Located in Detroit, proximity gave RoboVent a unique opportunity to work with automotive manufacturers that were struggling with ventilation and filtration. To solve these challenges, RoboVent developed some of the first cartridge filters specific to robotic welding. These filters addressed flammability concerns of mixing sparks with paper filters. The company’s spark arrestor, which was later released, further reduced the chance of fire.

By 2000, as RoboVent’s relationship with automotive manufacturers deepened, floor space and flexibility needs came to the forefront of product designs. RoboVent engineers produced the floor saver system, which at the time, was the smallest fume extraction system available. Since the boom in robotic welding, auto customers have made up 80 percent of RoboVent’s business.

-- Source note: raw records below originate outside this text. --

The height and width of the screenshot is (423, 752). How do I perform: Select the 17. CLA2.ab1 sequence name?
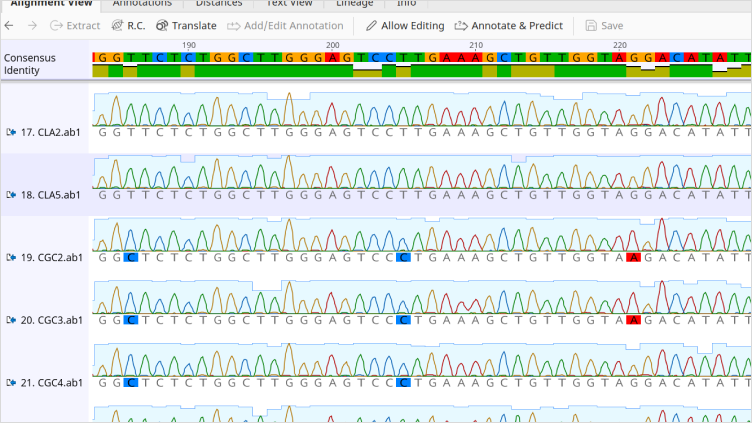coord(50,131)
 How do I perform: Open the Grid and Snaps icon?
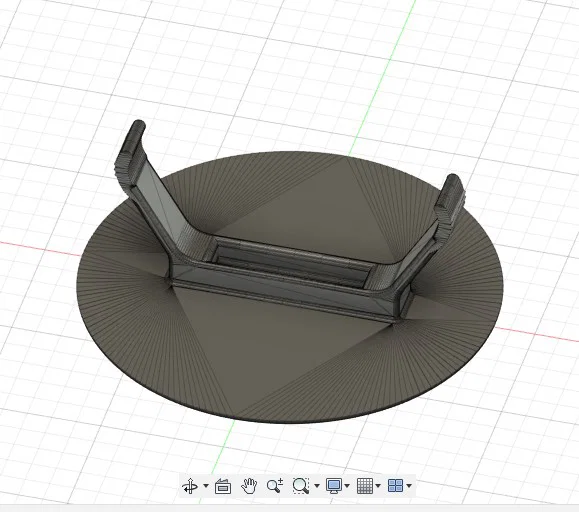365,486
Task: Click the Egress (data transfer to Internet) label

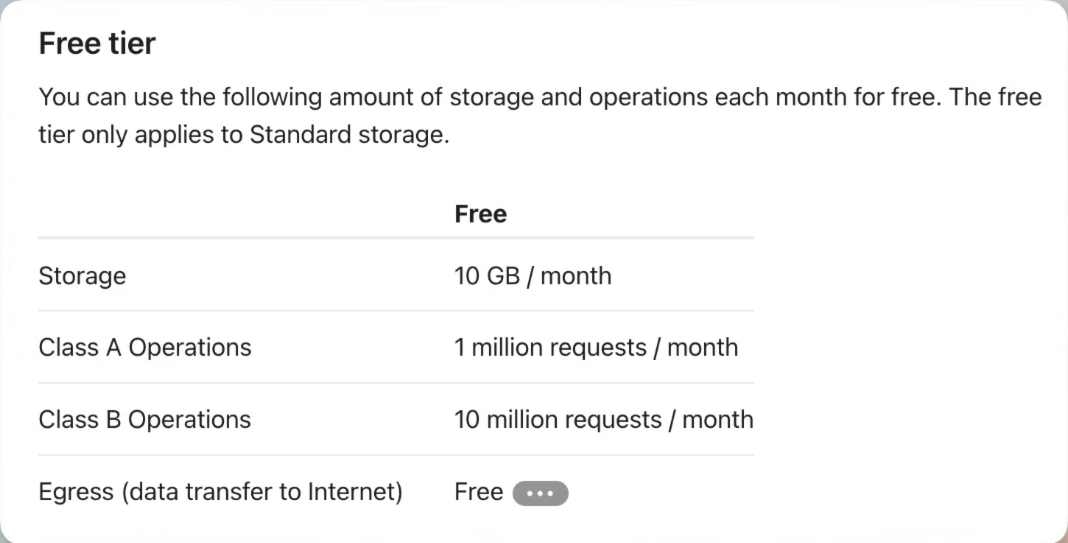Action: 221,492
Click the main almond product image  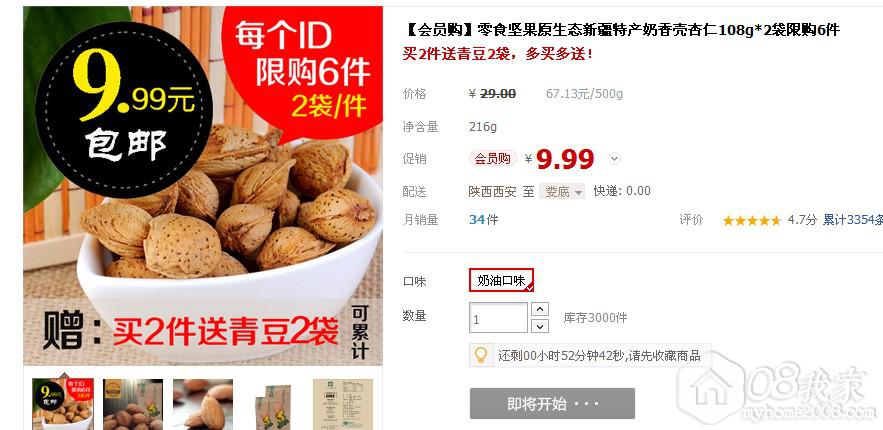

“We basically wrote the book for fume extraction with robotic welding,” Reid says. “The release of the Spire and the Grid take us back to our roots in producing automotive solutions.”

During RoboVent’s 30 years in business, automotive manufacturers have had their ups and downs, but RoboVent has been with them the entire time. During the downturn in 2008, the company got an even deeper understanding of the workflows, processes and challenges of auto parts manufacturing. In response, automotive executives at companies such as Honda, Toyota, Mercedes, Tenneco and Tower International have confirmed RoboVent’s partner status.

“When they’re evaluating a supplier or getting ready to award a certain contract, the critical goal is to reduce welding costs and one way to do that is by having a safer, cleaner work environment,” Reid says. “Fume extraction is an essential part in achieving that, and our automotive customers appreciate the focus that we’ve put on their industry.”